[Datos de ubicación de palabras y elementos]
----

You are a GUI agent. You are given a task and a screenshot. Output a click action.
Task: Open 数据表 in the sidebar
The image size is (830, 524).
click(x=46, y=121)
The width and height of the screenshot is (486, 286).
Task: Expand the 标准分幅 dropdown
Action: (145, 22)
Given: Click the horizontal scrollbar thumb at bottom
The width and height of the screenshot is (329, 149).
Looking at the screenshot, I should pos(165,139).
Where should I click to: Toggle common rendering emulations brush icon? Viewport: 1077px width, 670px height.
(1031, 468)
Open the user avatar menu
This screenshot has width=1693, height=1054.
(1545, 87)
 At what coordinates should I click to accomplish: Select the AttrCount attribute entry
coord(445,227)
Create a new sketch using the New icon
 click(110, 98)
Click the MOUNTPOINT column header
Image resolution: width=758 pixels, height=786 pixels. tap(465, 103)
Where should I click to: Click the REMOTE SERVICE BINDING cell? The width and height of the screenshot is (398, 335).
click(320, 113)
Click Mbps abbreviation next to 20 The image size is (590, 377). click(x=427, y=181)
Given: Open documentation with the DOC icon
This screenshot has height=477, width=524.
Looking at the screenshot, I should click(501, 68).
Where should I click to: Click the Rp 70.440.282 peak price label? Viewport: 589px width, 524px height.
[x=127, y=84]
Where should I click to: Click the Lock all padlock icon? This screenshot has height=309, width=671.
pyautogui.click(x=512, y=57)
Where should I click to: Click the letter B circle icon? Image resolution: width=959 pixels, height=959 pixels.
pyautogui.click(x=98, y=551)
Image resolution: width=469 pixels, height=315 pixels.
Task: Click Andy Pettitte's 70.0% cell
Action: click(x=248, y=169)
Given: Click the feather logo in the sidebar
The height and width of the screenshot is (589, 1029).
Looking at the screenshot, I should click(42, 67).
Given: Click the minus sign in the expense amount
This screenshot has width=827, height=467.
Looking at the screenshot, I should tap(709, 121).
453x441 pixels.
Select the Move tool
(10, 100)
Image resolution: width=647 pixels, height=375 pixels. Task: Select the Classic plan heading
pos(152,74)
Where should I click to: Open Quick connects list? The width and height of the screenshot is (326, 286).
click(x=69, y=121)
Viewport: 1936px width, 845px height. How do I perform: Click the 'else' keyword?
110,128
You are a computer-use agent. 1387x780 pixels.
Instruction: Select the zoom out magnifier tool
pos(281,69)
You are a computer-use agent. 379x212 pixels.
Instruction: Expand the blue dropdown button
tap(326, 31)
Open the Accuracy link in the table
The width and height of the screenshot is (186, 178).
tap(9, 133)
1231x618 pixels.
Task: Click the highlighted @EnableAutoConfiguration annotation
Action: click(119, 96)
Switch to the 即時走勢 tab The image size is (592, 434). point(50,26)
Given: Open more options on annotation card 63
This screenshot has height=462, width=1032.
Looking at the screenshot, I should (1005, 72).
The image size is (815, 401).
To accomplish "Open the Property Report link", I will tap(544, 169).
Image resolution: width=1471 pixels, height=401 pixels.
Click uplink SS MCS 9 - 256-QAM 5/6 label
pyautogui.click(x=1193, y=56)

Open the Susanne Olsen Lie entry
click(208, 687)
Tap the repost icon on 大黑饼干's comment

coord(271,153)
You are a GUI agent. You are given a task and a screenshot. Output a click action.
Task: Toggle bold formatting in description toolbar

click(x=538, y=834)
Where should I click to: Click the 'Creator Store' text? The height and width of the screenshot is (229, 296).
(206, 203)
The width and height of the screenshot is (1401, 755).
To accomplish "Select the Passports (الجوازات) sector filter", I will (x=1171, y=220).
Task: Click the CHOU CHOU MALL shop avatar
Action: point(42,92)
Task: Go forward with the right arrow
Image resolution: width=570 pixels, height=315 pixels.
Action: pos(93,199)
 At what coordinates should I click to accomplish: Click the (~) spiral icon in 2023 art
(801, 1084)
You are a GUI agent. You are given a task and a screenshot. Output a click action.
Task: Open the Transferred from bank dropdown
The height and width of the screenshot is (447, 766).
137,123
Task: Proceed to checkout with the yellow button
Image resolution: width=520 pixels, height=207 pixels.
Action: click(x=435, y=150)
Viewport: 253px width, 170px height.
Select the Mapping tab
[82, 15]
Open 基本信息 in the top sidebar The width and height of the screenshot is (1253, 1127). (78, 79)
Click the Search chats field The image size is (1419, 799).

----

**Tu tarea**
Copia palabra por palabra todo el listado de arriba, sin cambiar ni saltarte nada.

**La solución**
You are a GUI agent. You are given a task and a screenshot. Output a click action.
Task: Open 数据表 in the sidebar
The image size is (830, 524).
click(x=46, y=121)
The width and height of the screenshot is (486, 286).
Task: Expand the 标准分幅 dropdown
Action: (145, 22)
Given: Click the horizontal scrollbar thumb at bottom
The width and height of the screenshot is (329, 149).
Looking at the screenshot, I should pos(165,139).
Where should I click to: Toggle common rendering emulations brush icon? Viewport: 1077px width, 670px height.
(1031, 468)
Open the user avatar menu
This screenshot has width=1693, height=1054.
(1545, 87)
 At what coordinates should I click to accomplish: Select the AttrCount attribute entry
coord(445,227)
Create a new sketch using the New icon
 click(110, 98)
Click the MOUNTPOINT column header
Image resolution: width=758 pixels, height=786 pixels. tap(465, 103)
Where should I click to: Click the REMOTE SERVICE BINDING cell? The width and height of the screenshot is (398, 335).
click(320, 113)
Click Mbps abbreviation next to 20 The image size is (590, 377). click(x=427, y=181)
Given: Open documentation with the DOC icon
This screenshot has height=477, width=524.
Looking at the screenshot, I should click(501, 68).
Where should I click to: Click the Rp 70.440.282 peak price label? Viewport: 589px width, 524px height.
[x=127, y=84]
Where should I click to: Click the Lock all padlock icon? This screenshot has height=309, width=671.
pyautogui.click(x=512, y=57)
Where should I click to: Click the letter B circle icon? Image resolution: width=959 pixels, height=959 pixels.
pyautogui.click(x=98, y=551)
Image resolution: width=469 pixels, height=315 pixels.
Task: Click Andy Pettitte's 70.0% cell
Action: click(x=248, y=169)
Given: Click the feather logo in the sidebar
The height and width of the screenshot is (589, 1029).
Looking at the screenshot, I should click(42, 67).
Given: Click the minus sign in the expense amount
This screenshot has width=827, height=467.
Looking at the screenshot, I should tap(709, 121).
453x441 pixels.
Select the Move tool
(10, 100)
Image resolution: width=647 pixels, height=375 pixels. Task: Select the Classic plan heading
pos(152,74)
Where should I click to: Open Quick connects list? The width and height of the screenshot is (326, 286).
click(x=69, y=121)
Viewport: 1936px width, 845px height. How do I perform: Click the 'else' keyword?
110,128
You are a computer-use agent. 1387x780 pixels.
Instruction: Select the zoom out magnifier tool
pos(281,69)
You are a computer-use agent. 379x212 pixels.
Instruction: Expand the blue dropdown button
tap(326, 31)
Open the Accuracy link in the table
The width and height of the screenshot is (186, 178).
tap(9, 133)
1231x618 pixels.
Task: Click the highlighted @EnableAutoConfiguration annotation
Action: click(119, 96)
Switch to the 即時走勢 tab The image size is (592, 434). point(50,26)
Given: Open more options on annotation card 63
This screenshot has height=462, width=1032.
Looking at the screenshot, I should (1005, 72).
The image size is (815, 401).
To accomplish "Open the Property Report link", I will tap(544, 169).
Image resolution: width=1471 pixels, height=401 pixels.
Click uplink SS MCS 9 - 256-QAM 5/6 label
pyautogui.click(x=1193, y=56)

Open the Susanne Olsen Lie entry
click(208, 687)
Tap the repost icon on 大黑饼干's comment

coord(271,153)
You are a GUI agent. You are given a task and a screenshot. Output a click action.
Task: Toggle bold formatting in description toolbar

click(x=538, y=834)
Where should I click to: Click the 'Creator Store' text? The height and width of the screenshot is (229, 296).
(206, 203)
The width and height of the screenshot is (1401, 755).
To accomplish "Select the Passports (الجوازات) sector filter", I will (x=1171, y=220).
Task: Click the CHOU CHOU MALL shop avatar
Action: point(42,92)
Task: Go forward with the right arrow
Image resolution: width=570 pixels, height=315 pixels.
Action: pos(93,199)
 At what coordinates should I click to accomplish: Click the (~) spiral icon in 2023 art
(801, 1084)
You are a GUI agent. You are given a task and a screenshot. Output a click action.
Task: Open the Transferred from bank dropdown
The height and width of the screenshot is (447, 766).
137,123
Task: Proceed to checkout with the yellow button
Image resolution: width=520 pixels, height=207 pixels.
Action: click(x=435, y=150)
Viewport: 253px width, 170px height.
Select the Mapping tab
[82, 15]
Open 基本信息 in the top sidebar The width and height of the screenshot is (1253, 1127). (78, 79)
Click the Search chats field The image size is (1419, 799).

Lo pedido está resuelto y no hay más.